Given exercise:
Rewrite the records from the line holding "You are a computer-use agent. Image" through the line holding "(x=1274, y=35)", inclusive, swapping "column dropdown" for "column menu" and leaving everything else unchanged. Leave the pictures out of your answer.

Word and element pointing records
"""

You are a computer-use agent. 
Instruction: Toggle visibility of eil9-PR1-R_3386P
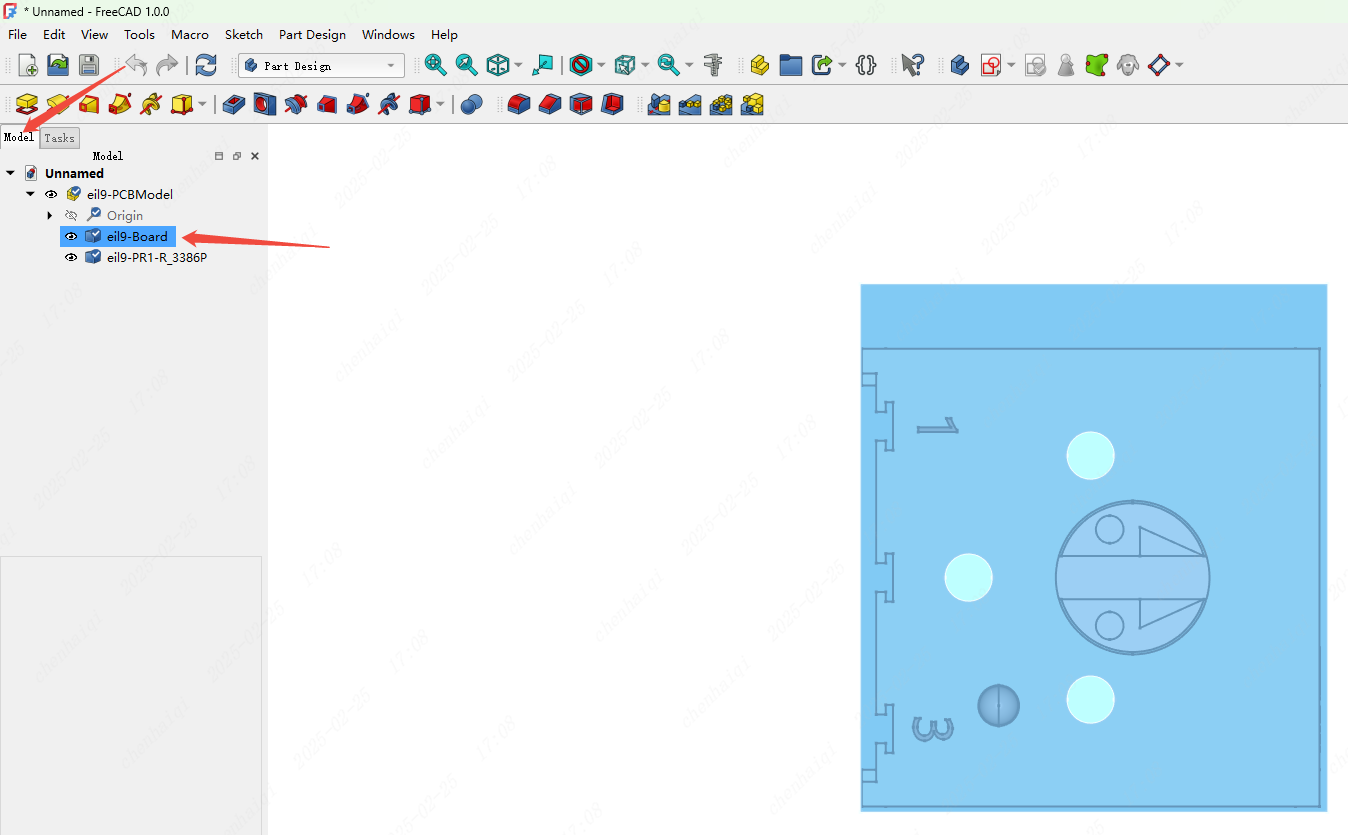coord(71,258)
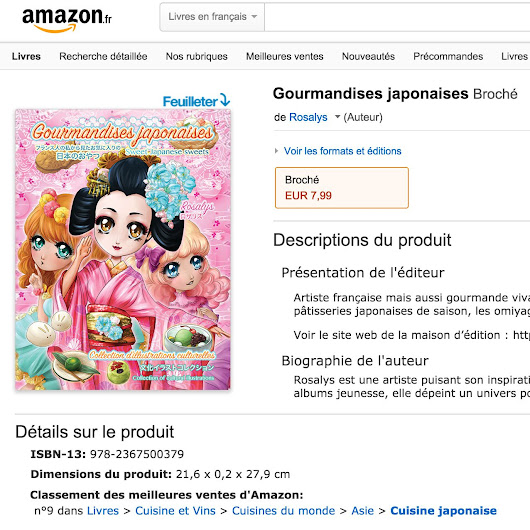Open the 'Cuisine japonaise' bold link
530x530 pixels.
pos(443,510)
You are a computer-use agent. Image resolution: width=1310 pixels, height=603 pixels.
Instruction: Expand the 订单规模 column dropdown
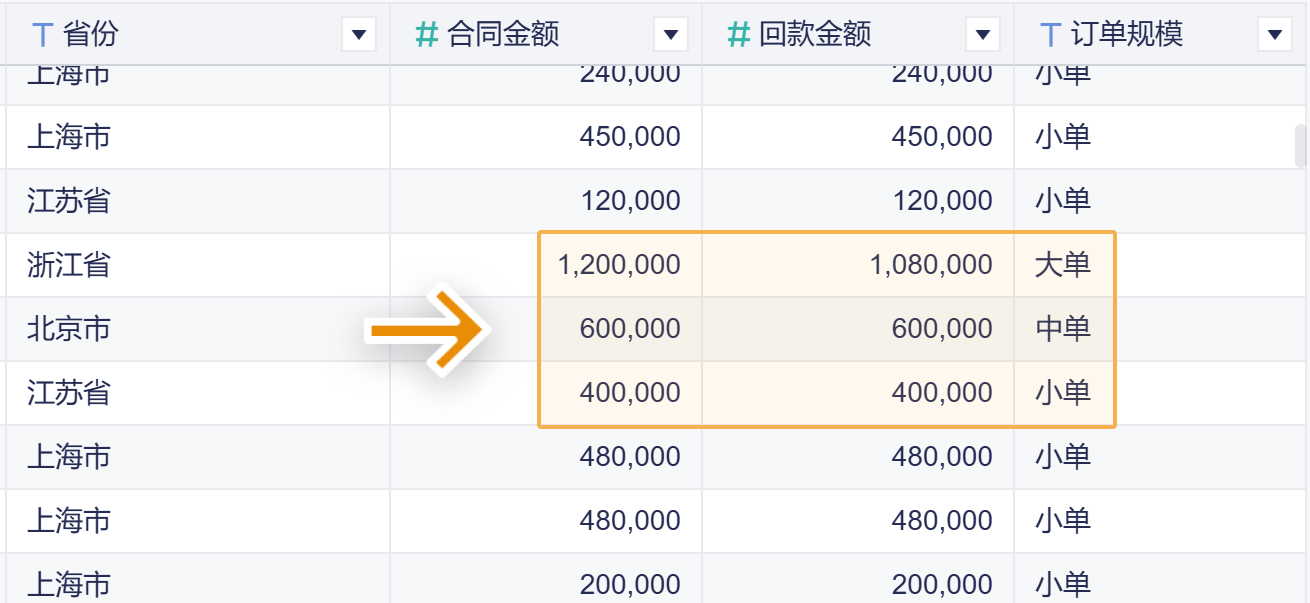(x=1274, y=35)
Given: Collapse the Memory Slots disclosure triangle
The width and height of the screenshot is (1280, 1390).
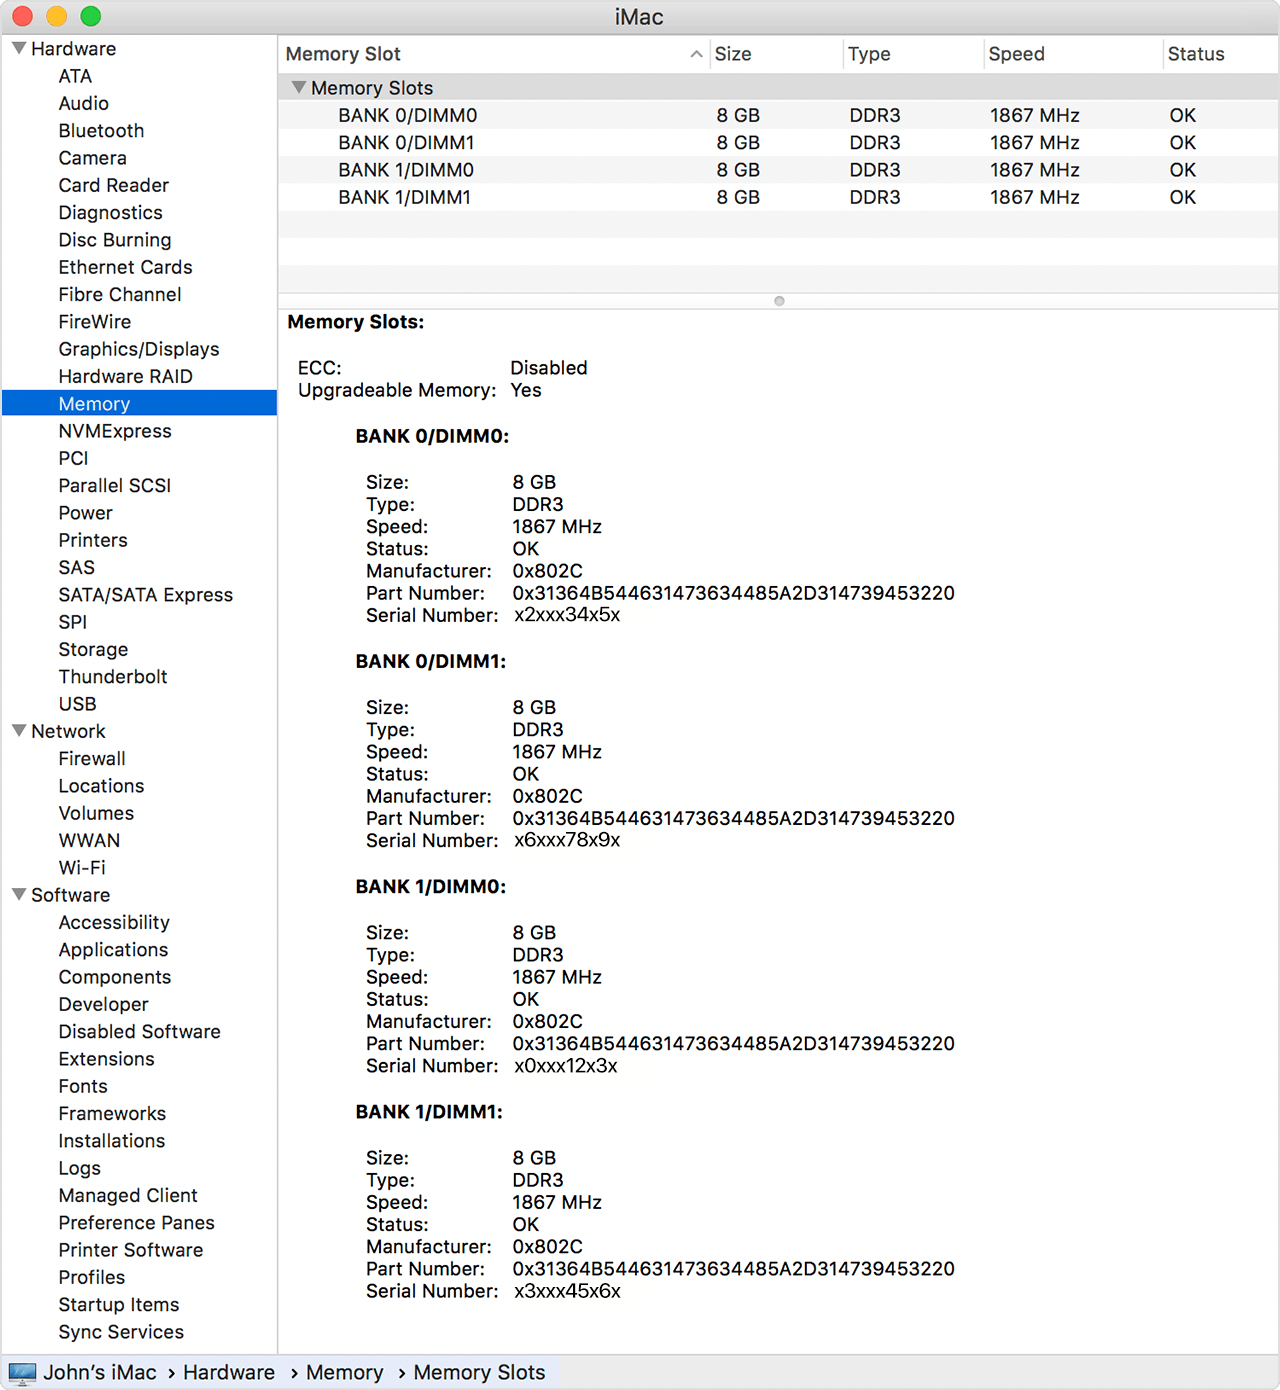Looking at the screenshot, I should pos(298,88).
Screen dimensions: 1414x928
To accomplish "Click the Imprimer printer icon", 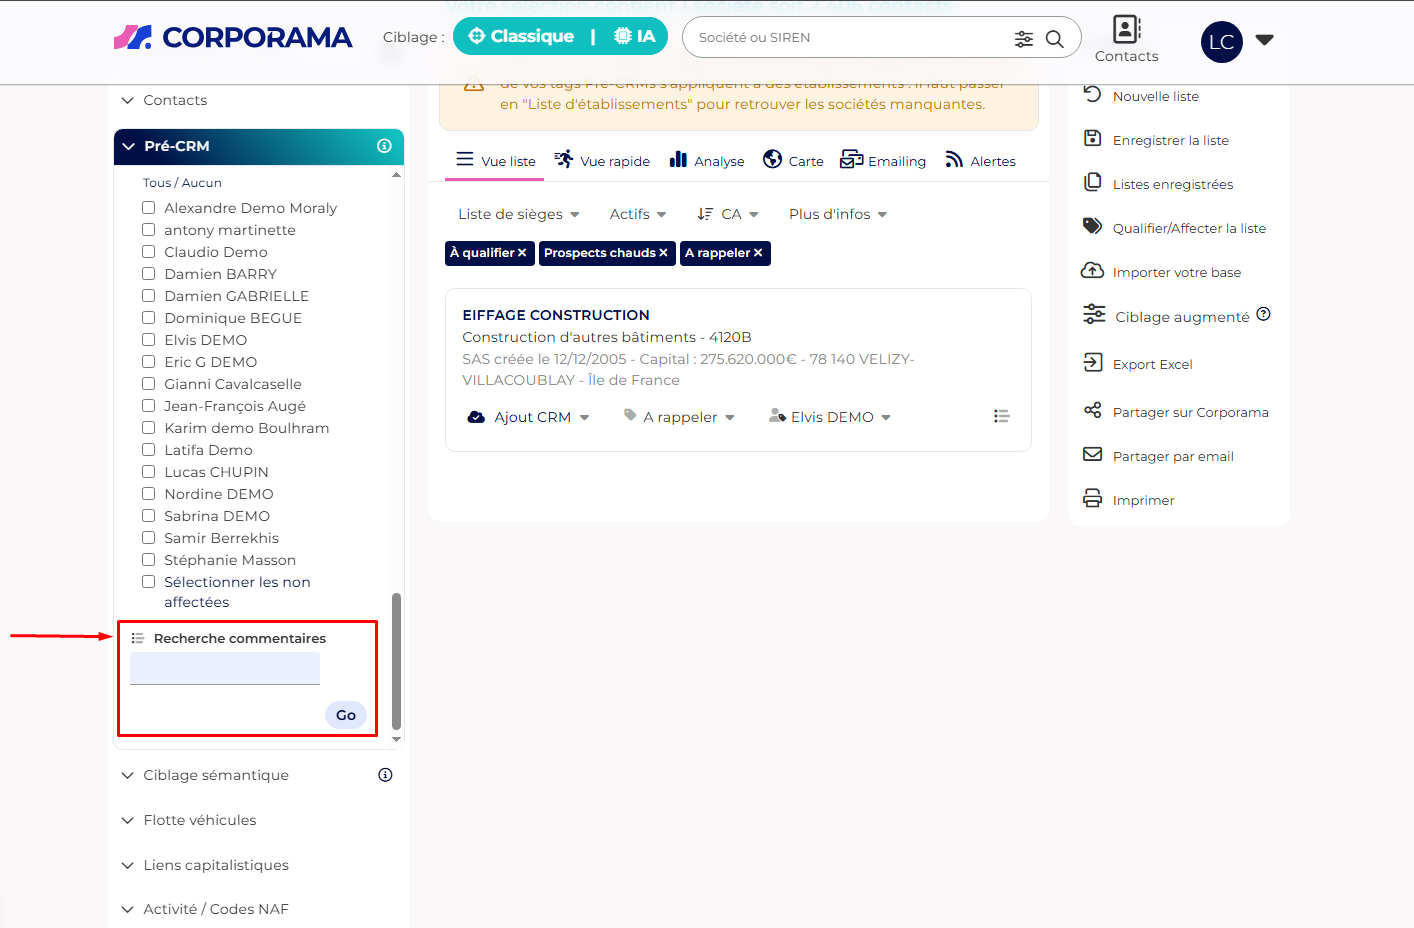I will [1093, 499].
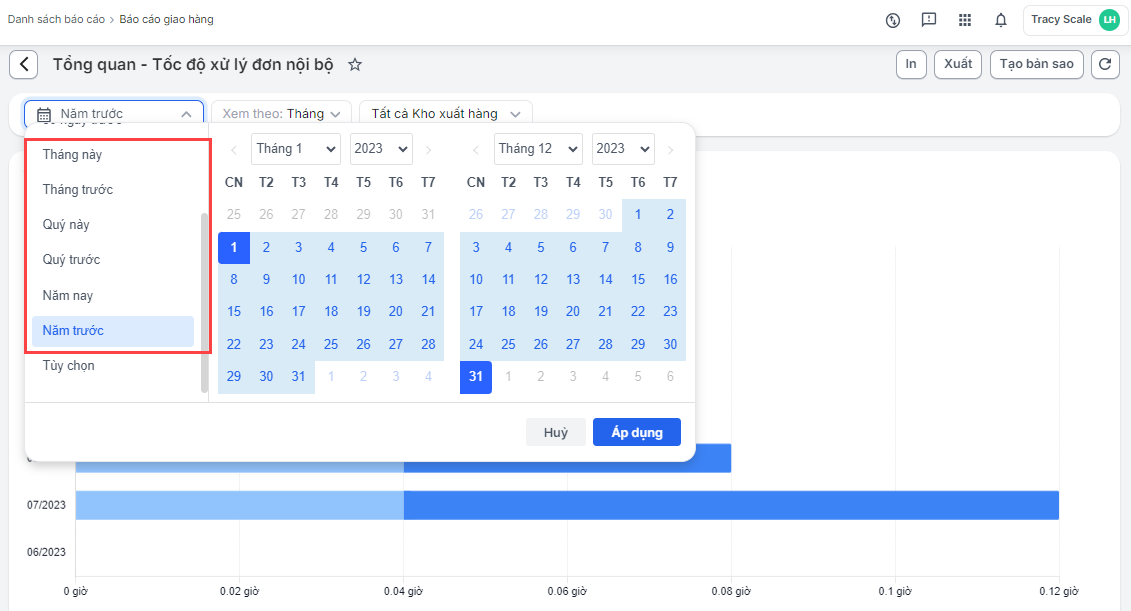Go to previous month in left calendar
The height and width of the screenshot is (611, 1131).
click(x=234, y=149)
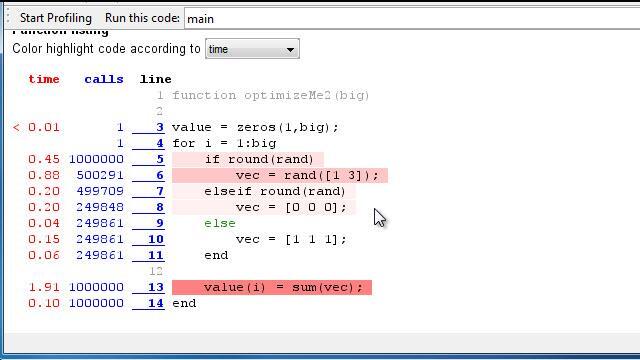This screenshot has height=360, width=640.
Task: Click the Start Profiling button
Action: [56, 18]
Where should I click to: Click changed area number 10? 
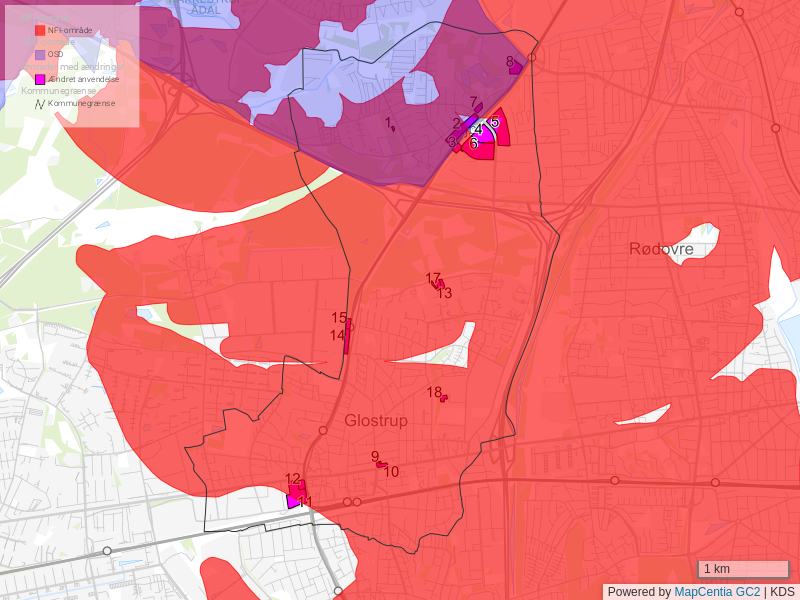[382, 464]
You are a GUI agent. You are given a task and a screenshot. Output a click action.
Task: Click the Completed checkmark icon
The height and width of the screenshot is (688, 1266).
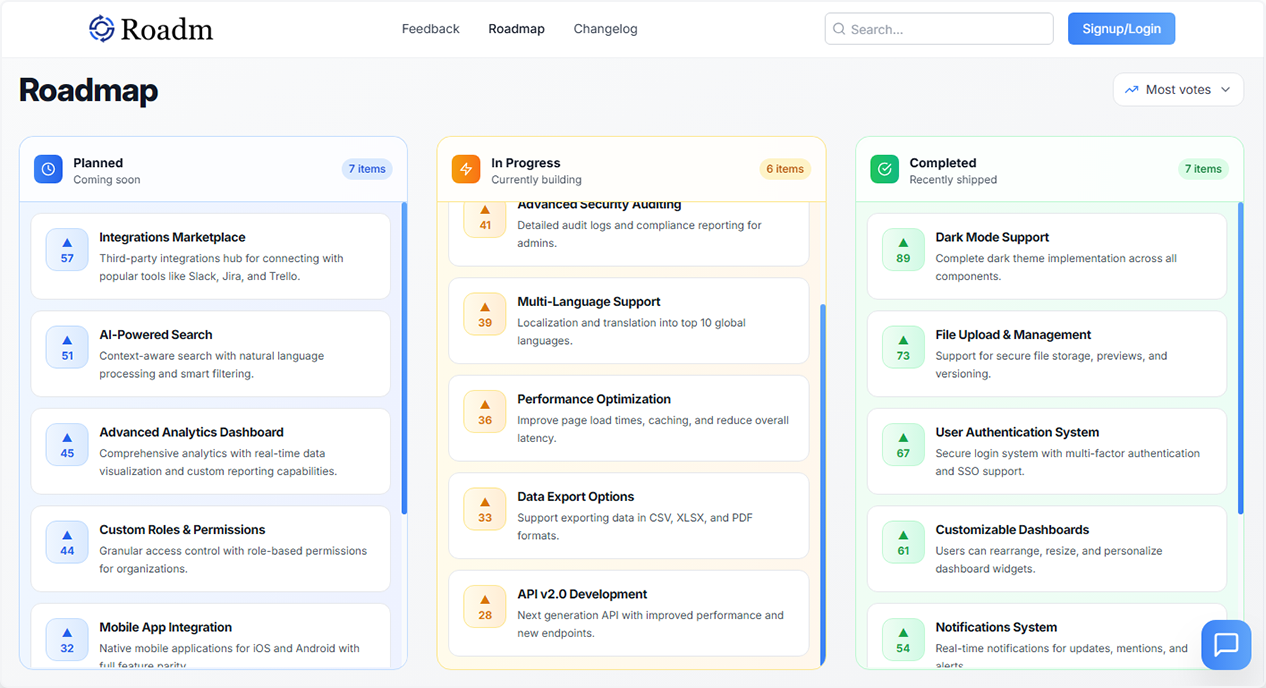[x=884, y=169]
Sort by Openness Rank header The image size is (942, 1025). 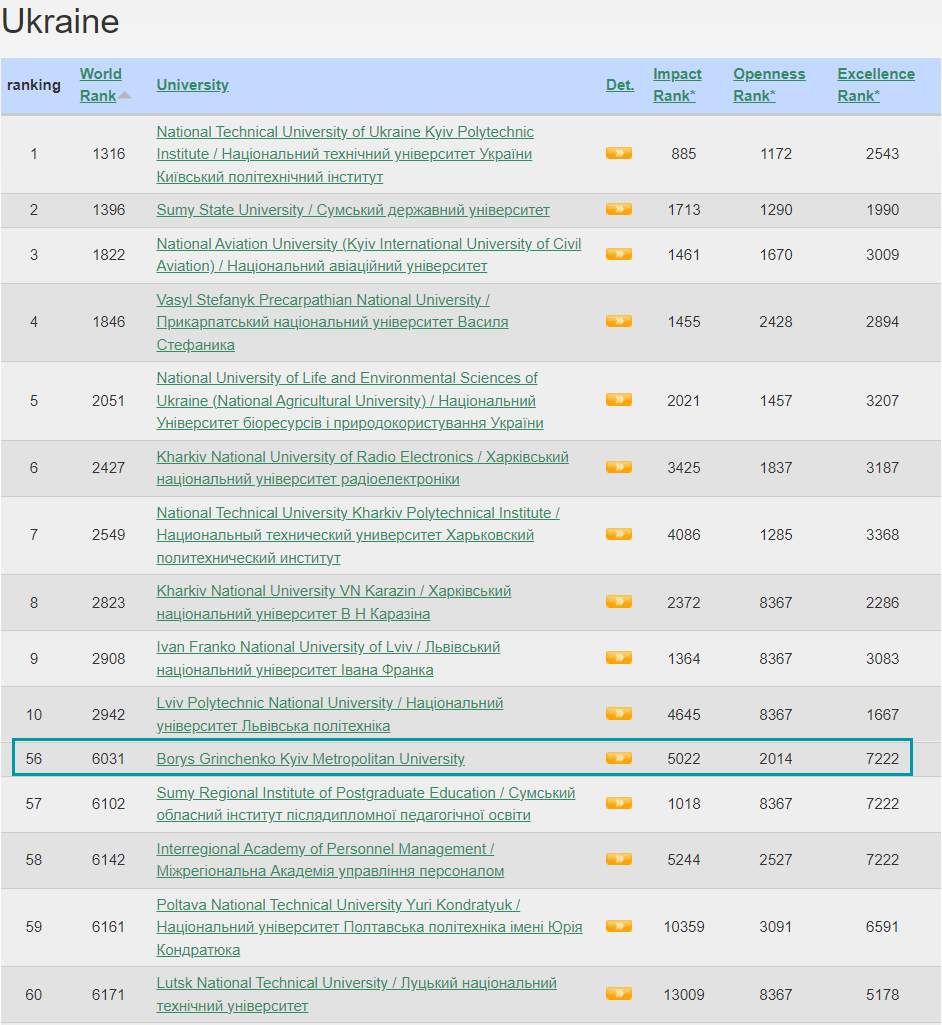pyautogui.click(x=768, y=85)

"""

Solution for this problem:
You are a computer-use agent. Image resolution: width=1310 pixels, height=603 pixels.
Instruction: Expand the 订单规模 column menu
(x=1274, y=35)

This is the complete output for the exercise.